(Records supplied Opens)
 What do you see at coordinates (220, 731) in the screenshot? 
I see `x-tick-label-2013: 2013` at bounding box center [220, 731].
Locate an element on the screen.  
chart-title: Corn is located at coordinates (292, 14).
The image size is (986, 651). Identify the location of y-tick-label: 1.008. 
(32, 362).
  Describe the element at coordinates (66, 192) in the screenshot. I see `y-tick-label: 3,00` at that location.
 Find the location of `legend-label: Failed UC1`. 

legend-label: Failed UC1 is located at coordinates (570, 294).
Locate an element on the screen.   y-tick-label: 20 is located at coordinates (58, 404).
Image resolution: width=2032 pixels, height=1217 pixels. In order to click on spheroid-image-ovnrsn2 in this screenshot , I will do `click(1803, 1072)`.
(Records supplied Closes)
* _What you are asked to do_: Quote all of the entries above word for word, line by line.

* _Your solution_:
 What do you see at coordinates (220, 731) in the screenshot? 
I see `x-tick-label-2013: 2013` at bounding box center [220, 731].
Locate an element on the screen.  
chart-title: Corn is located at coordinates (292, 14).
The image size is (986, 651). Identify the location of y-tick-label: 1.008. 
(32, 362).
  Describe the element at coordinates (66, 192) in the screenshot. I see `y-tick-label: 3,00` at that location.
 Find the location of `legend-label: Failed UC1`. 

legend-label: Failed UC1 is located at coordinates (570, 294).
Locate an element on the screen.   y-tick-label: 20 is located at coordinates (58, 404).
Image resolution: width=2032 pixels, height=1217 pixels. In order to click on spheroid-image-ovnrsn2 in this screenshot , I will do `click(1803, 1072)`.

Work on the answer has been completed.